**Task data**
□ □ □ □ □

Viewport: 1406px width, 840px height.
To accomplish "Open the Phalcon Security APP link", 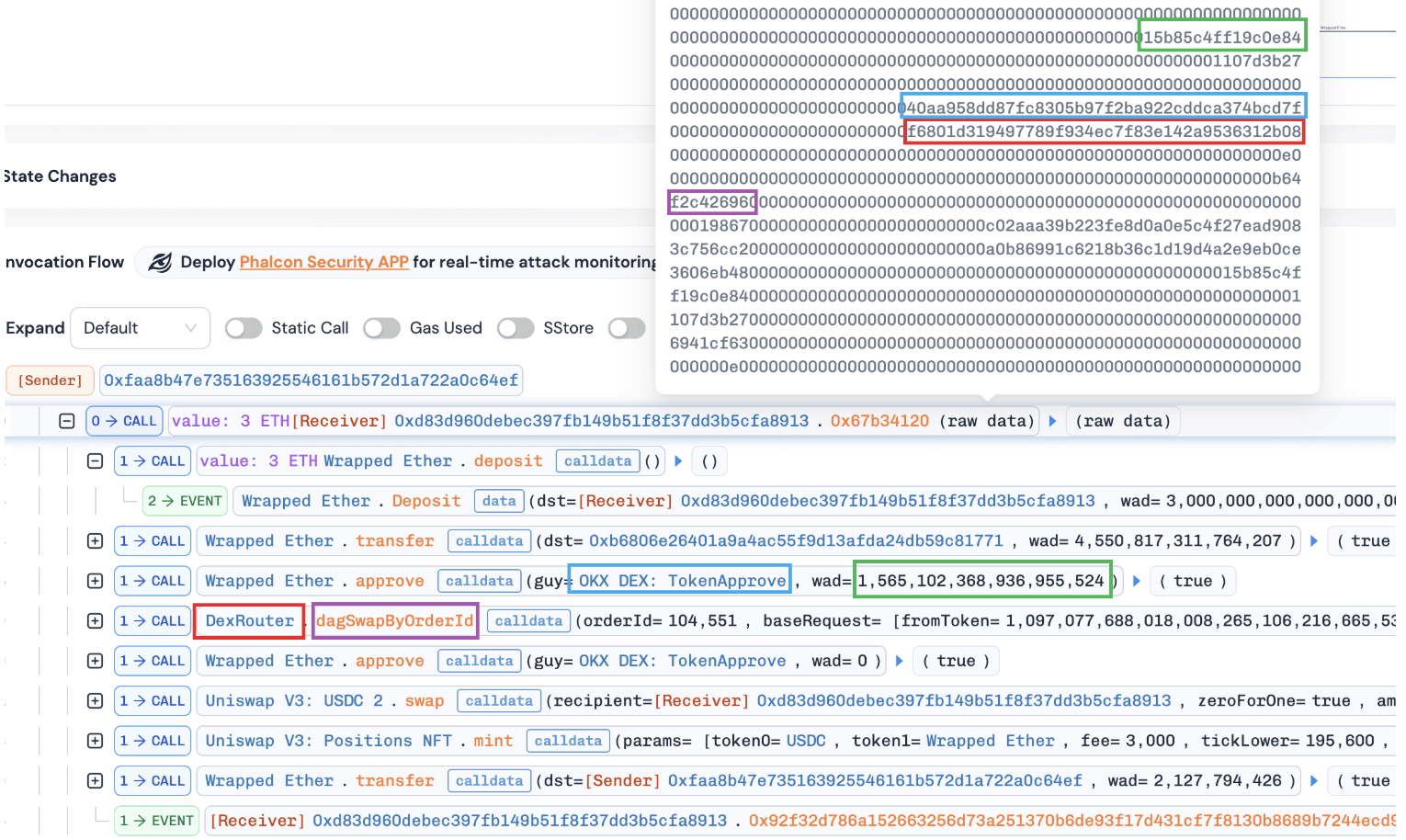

□ □ □ □ □

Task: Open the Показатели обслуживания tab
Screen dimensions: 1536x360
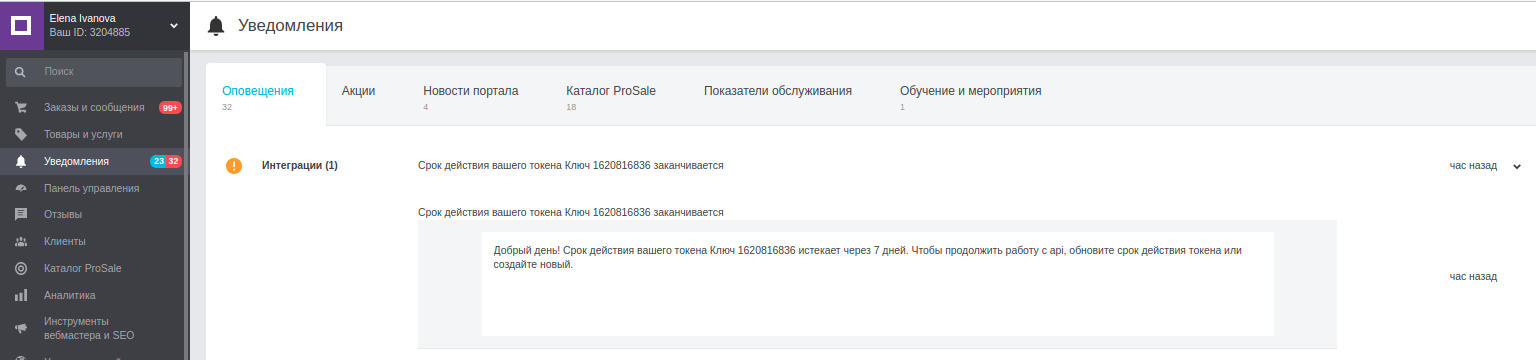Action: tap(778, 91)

□ □ □ □ □

**Exercise details**
Look above and copy only the lines from the one holding "Viewport: 1406px width, 840px height." to the one holding "the Phalcon Security", both included, exactly, minus the pictures.

**Output for this exercise**
Viewport: 1406px width, 840px height.
To accomplish "Open the Phalcon Security APP link", 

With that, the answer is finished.